Directions: Reproduce the data from the line containing "At what coordinates" down through the line containing "click(x=17, y=16)", and omit the pictures from your answer.

Information supplied:
────────────────────────────────────────

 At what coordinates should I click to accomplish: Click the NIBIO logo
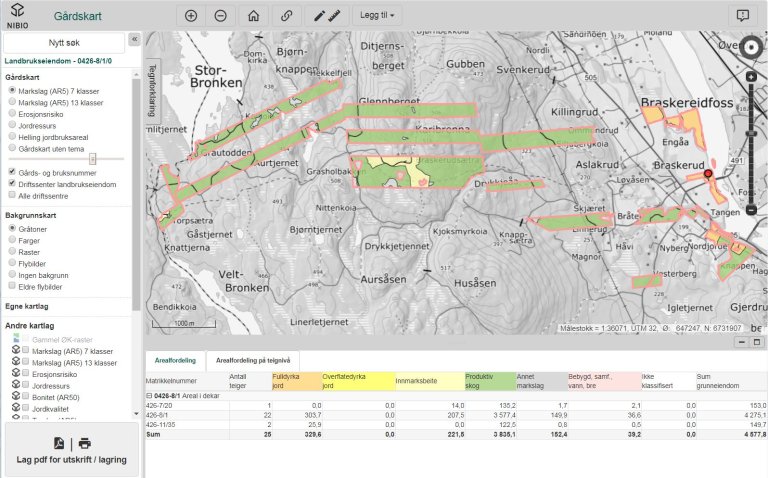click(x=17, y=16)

────────────────────────────────────────

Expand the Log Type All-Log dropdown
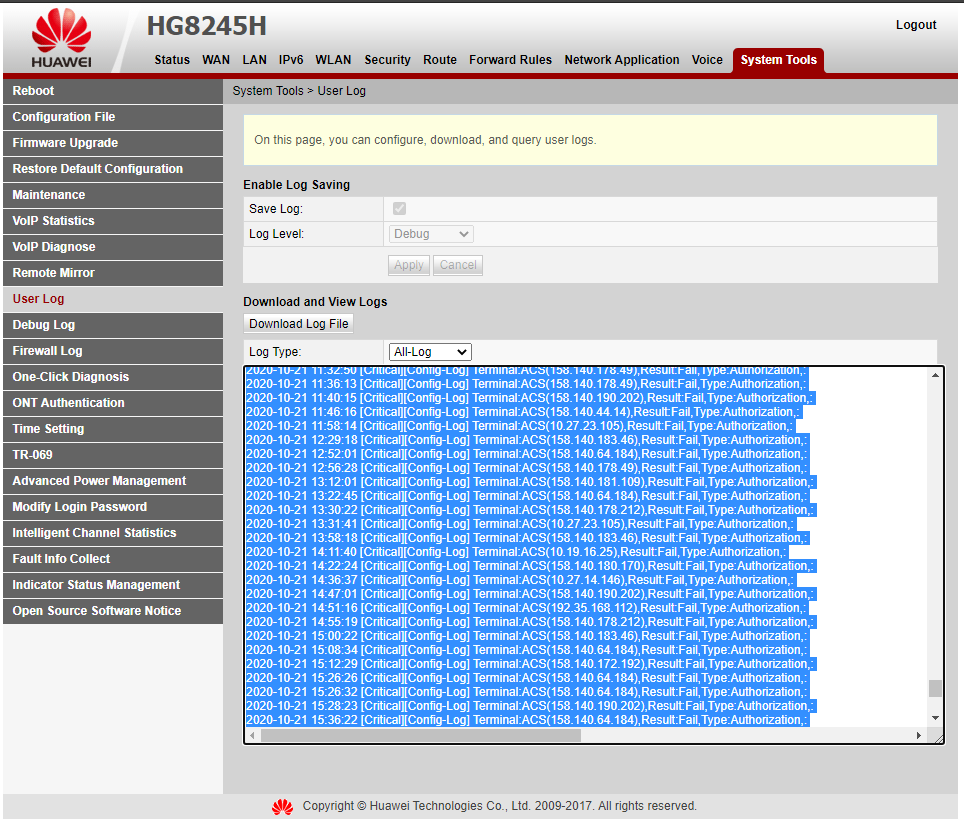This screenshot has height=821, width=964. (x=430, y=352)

────────────────────────────────────────

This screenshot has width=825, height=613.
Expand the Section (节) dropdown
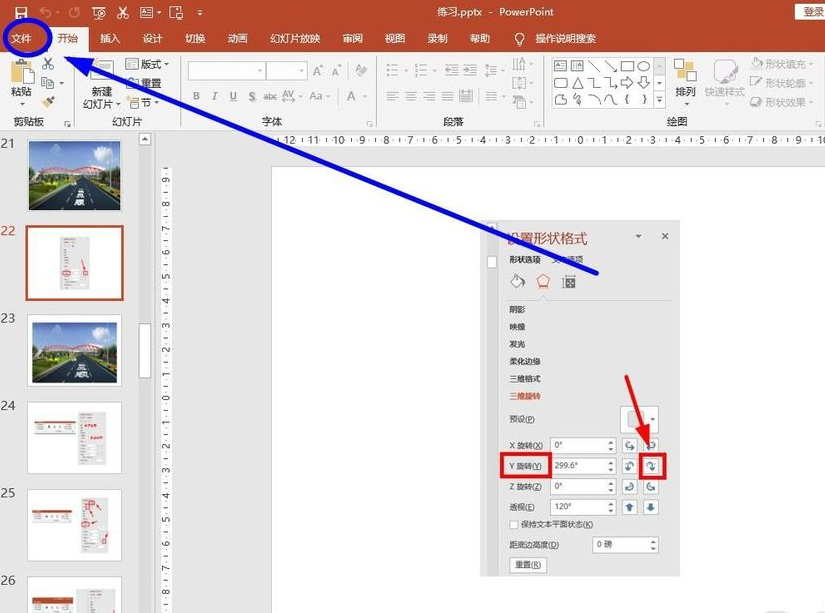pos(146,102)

────────────────────────────────────────

The completed task:
 At what coordinates should I click to accomplish: Click the NIBIO logo
click(x=17, y=16)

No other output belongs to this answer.